In another comparison, we have considered higher Λ(=2.5 μm) and smaller d/Λ(=0.4) for both types of symmetric-core and asymmetric-core PCFs. The comparative study has been demonstrated in Fig. 17 with the value of the ZDW presented with the vertical dotted line. The figure clearly presents that the ZDW of the asymmetric-core PCF is red-shifted compared to that of symmetric-core PCF, which in turn establishes that mid-IR SCG can be better performed with elliptical core PCF with the same geometrical parameters.

It is also interesting to note that the dispersion profile of the asymmetric-core PCF shows a higher slope (i.e. the curve is less flat) than the dispersion characteristics revealed by similar type regular symmetric-core PCF structures. The higher slope in the dispersion curve leads to compression of the generated broadband accumulating more power in the supercontinuum pulse. On the other hand, with flatter slope with symmetric-core PCF, we could have a wider range of SCG.

We have shown that a high birefringence of the order of 10^-2 can be achieved in both the PCFs with triangular-lattice and square-lattice air-hole arrangement in the cladding and a silica core of the PCFs that is formed by removing two adjacent holes in the center of the fiber. Our numerical calculations establish that maximum birefringence can be achieved with PCFs with triangular-lattice, where as wider range of single mode operation is possible for PCFs with square-lattice. Triangular-lattice PCF was found to be endlessly single-mode for an air-filling fraction (d/Λ) of 0.25, whereas the square-lattice PCF was found to be endlessly single-mode for higher d/Λ of 0.28. A comparison regarding the dispersion characteristics of the two structures reveal that, we need smaller length of triangular-lattice PCF for dispersion compensation, whereas PCFs with square-lattice can better compensate broadband dispersion compensation due to the better matching of the RDS with the existing SMF-28. In addition to the above, square-lattice PCFs show ZDW red-shifted making it preferable for mid-IR SCG with chalcogenide material.
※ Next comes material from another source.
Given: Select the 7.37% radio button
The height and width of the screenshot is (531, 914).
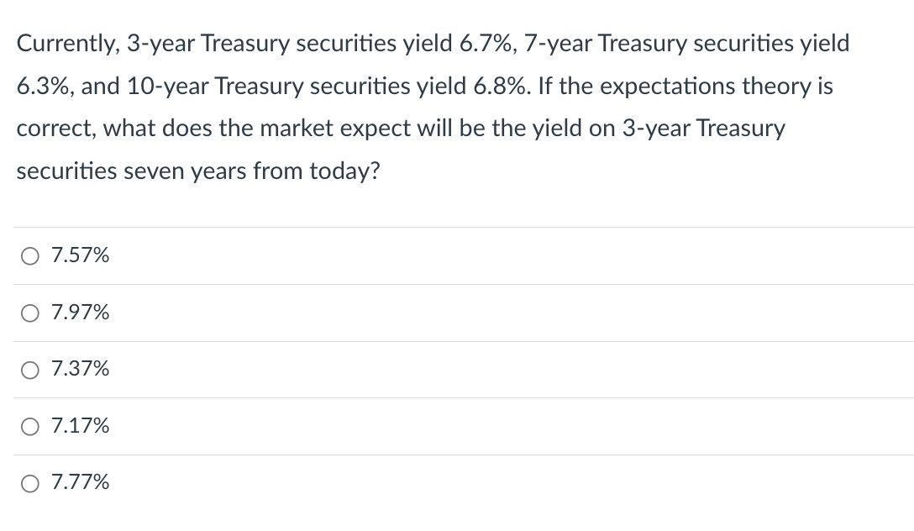Looking at the screenshot, I should pyautogui.click(x=30, y=370).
Also its dispersion profile with higher dispersion slope leads to compression of the broadband accumulating more power in the pulse. On the other hand, triangular-lattice PCF with flat dispersion profile can generate broader SCG. Square-lattice PCF with low GVD at the anomalous dispersion corresponds to higher dispersion length (L_D) and higher degree of solitonic interaction. The effective area of square-lattice PCF is always greater than its triangular-lattice counterpart making it better suitable for high power accumulations and enhanced threshold power limit for material damage. We have also performed a comparison of the dispersion properties of between the symmetric-core and asymmetric-core triangular lattice PCF. While we need smaller length of symmetric-core PCF for dispersion compensation, broadband dispersion compensation can be performed with asymmetric-core PCF with Λ=1 μm and d/Λ=0.5. Mid-IR SCG can be better performed with asymmetric core PCF with compressed broadband that can accumulate high power in the pulse because of higher slope, while on the other hand symmetric core PCF can generate a wider range of SCG because of its flatter slope. Thus, these analyses will be extremely useful for realizing fiber aiming towards a custom application around these characteristics.